Atrapados
Estas últimas semanas ha estallado el asunto de los interinos en las administraciones públicas valencianas. No es un tema amable porque el personal contratado que ejerce funciones de interinidad para el sector público carece de derechos. Gente competente sin derechos después de ejercer legítimamente sus funciones durante cinco, diez o veinte años. Los espaldas mojadas de la frontera implacable entre la inmunidad funcionarial y el desafío existencial de quienes, después de la desesperanza, empiezan a ver remotos destellos de luz.
Lo tienen difícil, a pesar de que el presidente de la Generalitat valenciana bebe los vientos por ellos y les ha asegurado una solución para su problema. Con estas afirmaciones de Eduardo Zaplana, los interinos se han convertido en proyectil político. Tampoco esta es una categoría que augure un desenlace justo y razonable. No es verdad que todos los funcionarios con plaza en propiedad -que término tan exótico- hayan pasado por las célebres oposiciones. Tampoco es cierto que todas las oposiciones sean un ejemplo de ecuanimidad ni garantía de resultados indiscutibles.
Los colegios profesionales tan callados y los sindicatos tan beligerantes, saben que hace pocos años se abría la puerta trasera para que consolidaran su posición bastantes contratados de la Administración autonómica que, después de aquel trámite, disfrutan de su puesto en propiedad. Pasaron un examen restringido si se quiere, pero se les preparó para superarlo desde la propia Generalitat, y se consiguió solucionar un problema arrastrado desde los tiempos de la preautonomía.

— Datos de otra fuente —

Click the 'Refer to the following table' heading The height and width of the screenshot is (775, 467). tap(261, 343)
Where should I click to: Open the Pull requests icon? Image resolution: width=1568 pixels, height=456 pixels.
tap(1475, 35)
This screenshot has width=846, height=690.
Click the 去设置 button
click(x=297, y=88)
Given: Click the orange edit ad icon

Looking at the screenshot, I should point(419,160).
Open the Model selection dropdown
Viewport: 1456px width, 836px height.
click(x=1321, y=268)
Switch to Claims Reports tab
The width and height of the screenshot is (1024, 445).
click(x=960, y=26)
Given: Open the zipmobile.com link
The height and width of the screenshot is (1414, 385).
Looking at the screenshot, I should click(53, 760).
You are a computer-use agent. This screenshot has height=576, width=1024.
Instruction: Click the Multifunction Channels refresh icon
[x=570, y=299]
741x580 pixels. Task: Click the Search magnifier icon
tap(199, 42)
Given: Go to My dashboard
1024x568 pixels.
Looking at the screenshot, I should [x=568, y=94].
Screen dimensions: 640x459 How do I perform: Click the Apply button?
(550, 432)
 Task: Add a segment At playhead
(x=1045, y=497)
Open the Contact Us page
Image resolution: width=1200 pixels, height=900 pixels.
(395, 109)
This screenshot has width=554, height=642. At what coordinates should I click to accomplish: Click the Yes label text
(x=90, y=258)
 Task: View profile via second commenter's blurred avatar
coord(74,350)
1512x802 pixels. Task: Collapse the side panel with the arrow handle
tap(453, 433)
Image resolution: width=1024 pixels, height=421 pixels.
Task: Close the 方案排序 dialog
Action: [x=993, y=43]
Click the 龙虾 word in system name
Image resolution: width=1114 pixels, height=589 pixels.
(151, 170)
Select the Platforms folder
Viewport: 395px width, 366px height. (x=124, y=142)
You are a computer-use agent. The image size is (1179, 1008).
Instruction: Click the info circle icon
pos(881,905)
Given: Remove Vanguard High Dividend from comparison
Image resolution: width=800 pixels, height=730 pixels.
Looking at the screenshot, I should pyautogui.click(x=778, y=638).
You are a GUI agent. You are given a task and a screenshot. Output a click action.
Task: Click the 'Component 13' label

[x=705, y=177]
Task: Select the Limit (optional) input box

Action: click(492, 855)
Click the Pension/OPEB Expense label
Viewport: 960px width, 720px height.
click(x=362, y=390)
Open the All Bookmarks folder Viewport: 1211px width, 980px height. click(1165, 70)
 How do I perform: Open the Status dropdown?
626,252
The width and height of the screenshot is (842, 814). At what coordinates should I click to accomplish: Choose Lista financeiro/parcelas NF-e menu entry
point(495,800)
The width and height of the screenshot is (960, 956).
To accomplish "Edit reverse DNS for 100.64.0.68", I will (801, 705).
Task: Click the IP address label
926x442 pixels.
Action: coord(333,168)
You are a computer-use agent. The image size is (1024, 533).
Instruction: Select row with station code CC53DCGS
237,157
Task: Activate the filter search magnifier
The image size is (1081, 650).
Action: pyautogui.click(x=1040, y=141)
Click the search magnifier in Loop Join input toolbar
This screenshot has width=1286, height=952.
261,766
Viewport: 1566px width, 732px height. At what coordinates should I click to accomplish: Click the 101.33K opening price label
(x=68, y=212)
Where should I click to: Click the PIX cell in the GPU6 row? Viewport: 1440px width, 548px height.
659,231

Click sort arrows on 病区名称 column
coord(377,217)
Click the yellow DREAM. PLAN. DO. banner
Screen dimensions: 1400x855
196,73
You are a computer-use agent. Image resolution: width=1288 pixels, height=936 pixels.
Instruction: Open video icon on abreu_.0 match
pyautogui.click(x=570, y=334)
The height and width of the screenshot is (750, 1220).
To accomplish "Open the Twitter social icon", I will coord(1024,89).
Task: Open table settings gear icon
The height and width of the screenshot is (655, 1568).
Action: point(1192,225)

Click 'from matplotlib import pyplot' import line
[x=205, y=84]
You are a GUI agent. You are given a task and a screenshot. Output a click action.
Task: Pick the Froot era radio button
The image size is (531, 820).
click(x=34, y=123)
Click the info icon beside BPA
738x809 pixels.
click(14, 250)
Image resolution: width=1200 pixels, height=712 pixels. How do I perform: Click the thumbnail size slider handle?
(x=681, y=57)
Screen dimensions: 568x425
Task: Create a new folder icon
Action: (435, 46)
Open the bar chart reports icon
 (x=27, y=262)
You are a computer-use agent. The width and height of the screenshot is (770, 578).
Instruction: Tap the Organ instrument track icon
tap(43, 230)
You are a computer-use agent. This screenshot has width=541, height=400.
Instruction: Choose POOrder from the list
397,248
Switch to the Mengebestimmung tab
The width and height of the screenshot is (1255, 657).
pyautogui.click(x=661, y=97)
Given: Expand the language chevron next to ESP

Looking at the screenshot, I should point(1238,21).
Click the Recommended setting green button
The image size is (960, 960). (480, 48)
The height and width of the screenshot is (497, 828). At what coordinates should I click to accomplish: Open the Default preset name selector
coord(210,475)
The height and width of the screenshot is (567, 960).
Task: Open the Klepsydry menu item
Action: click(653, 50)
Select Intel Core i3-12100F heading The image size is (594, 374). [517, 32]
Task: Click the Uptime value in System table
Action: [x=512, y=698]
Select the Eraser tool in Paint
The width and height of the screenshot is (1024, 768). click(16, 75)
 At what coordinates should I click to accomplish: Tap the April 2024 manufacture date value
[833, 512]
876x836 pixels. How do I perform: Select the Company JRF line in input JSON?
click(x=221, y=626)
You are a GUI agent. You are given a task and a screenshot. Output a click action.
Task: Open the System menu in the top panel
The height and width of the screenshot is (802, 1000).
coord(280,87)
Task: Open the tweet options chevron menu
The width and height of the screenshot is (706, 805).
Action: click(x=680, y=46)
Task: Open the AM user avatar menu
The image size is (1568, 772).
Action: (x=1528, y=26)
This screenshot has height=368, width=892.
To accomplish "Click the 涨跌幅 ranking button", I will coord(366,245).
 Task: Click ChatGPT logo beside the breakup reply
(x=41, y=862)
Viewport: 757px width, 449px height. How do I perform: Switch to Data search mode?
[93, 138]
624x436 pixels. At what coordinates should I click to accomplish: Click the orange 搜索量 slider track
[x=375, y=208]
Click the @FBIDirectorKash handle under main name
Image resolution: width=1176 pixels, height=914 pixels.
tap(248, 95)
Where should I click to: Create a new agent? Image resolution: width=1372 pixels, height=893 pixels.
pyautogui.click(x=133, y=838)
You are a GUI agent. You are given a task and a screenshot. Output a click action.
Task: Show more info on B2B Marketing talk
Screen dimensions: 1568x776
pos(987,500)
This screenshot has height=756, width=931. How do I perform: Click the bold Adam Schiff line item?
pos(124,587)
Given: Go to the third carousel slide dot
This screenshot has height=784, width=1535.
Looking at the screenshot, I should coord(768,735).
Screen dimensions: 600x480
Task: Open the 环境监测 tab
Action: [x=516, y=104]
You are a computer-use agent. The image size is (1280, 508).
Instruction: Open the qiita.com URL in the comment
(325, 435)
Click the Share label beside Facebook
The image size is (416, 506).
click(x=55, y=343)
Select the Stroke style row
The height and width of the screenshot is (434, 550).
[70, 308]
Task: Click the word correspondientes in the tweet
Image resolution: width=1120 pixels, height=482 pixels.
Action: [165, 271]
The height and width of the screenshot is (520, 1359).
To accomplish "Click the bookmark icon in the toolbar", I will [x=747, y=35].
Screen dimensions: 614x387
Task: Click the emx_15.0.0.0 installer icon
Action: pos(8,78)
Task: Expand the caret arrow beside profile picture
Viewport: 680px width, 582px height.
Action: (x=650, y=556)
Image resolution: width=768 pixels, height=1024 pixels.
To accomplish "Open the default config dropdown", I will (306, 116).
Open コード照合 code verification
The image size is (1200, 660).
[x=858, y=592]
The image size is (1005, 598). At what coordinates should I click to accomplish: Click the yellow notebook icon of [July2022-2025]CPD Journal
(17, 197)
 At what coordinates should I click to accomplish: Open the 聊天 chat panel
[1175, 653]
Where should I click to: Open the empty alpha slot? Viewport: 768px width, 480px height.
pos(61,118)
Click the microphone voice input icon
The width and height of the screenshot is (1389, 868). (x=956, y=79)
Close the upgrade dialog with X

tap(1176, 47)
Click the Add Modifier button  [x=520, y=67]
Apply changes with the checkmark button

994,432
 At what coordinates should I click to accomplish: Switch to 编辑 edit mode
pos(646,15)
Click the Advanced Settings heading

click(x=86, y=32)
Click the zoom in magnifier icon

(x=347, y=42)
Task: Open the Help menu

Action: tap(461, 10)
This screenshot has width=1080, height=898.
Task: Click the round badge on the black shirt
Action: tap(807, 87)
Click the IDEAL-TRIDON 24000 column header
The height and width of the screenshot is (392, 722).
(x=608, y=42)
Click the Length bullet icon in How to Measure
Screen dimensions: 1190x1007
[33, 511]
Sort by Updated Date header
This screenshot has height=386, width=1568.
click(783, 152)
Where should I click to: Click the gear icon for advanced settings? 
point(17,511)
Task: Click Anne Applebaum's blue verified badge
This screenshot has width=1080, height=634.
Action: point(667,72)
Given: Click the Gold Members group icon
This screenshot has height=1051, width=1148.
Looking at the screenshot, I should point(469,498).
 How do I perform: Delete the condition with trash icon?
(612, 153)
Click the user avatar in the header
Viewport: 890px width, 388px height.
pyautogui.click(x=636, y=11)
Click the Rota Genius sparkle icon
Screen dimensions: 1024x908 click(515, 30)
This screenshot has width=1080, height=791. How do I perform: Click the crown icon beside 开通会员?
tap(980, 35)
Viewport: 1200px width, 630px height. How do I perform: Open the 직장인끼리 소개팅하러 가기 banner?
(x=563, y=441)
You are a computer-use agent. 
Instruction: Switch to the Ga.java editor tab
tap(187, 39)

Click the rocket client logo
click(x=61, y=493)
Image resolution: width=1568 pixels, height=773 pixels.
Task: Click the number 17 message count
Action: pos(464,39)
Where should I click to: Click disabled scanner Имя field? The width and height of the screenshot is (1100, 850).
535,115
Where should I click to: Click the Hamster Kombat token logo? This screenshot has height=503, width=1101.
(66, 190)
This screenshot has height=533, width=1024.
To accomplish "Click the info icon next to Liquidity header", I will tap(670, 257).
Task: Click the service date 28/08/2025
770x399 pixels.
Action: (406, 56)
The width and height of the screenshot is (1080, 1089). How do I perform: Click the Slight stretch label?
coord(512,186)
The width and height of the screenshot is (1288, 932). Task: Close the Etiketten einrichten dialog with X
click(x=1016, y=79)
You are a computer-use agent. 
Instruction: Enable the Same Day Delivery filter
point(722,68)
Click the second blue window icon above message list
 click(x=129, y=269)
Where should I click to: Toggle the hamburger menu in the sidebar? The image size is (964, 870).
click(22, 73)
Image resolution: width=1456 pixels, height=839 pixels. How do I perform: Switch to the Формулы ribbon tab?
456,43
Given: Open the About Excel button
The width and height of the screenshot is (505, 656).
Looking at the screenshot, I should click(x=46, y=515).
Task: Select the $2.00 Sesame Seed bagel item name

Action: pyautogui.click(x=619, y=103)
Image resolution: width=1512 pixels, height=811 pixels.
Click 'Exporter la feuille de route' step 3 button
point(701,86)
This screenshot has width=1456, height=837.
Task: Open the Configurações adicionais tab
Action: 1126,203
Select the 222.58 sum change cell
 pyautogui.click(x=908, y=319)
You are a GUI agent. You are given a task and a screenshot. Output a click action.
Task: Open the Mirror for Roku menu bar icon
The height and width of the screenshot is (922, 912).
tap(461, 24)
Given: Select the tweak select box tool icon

Ahora no se trata de contratados, sino de interinos -más escoria aún- que amenazan la propiedad pública de los funcionarios, que son legión y no quieren compartir derechos ni estabilidad con sus hermanos provisionales. Son iguales para trabajar y para desempeñar puestos con más o menos responsabilidad, pero después de diez o veinte años -algunos no han conocido un empleo fijo en toda su vida laboral- habrían de irse al desempleo, sin una mala indemnización, porque son interinos. Y no lo son porque quisieron serlo, sino porque las diferentes administraciones centristas, socialistas o populares prefirieron interinos a convocar plazas en propiedad.
La Administración se ha permitido la licencia que no admite para las empresas privadas. Bien quisieran los empresarios tener empleados, durante veinticinco años, sin derecho a indemnización ni cualquier otra compensación en este desmán. Las organizaciones empresariales también tendrían algo que decir en el tribunal de la competencia. Contratamos todos en las mismas condiciones o rompemos la baraja. La ley del mercado no perdona. Ante el silencio de los sindicatos, todavía hay colectivos laborales en los que se heredan los puestos de trabajo de padres a hijos. Tampoco costaría gran esfuerzo establecer las cotas de consanguinidad existentes en la docencia. Todo muy constitucional. Sin embargo, los interinos han pasado a ser objetivo político de primera magnitud, cuando en estos compartimentos estancos el escalafón sigue siendo el escalafón. En este horizonte, los interinos son un peligro, aunque Zaplana quiera defender sus derechos, o sobre todo, por eso. ¿No será que este conflicto de intereses tiene trasfondo electoral?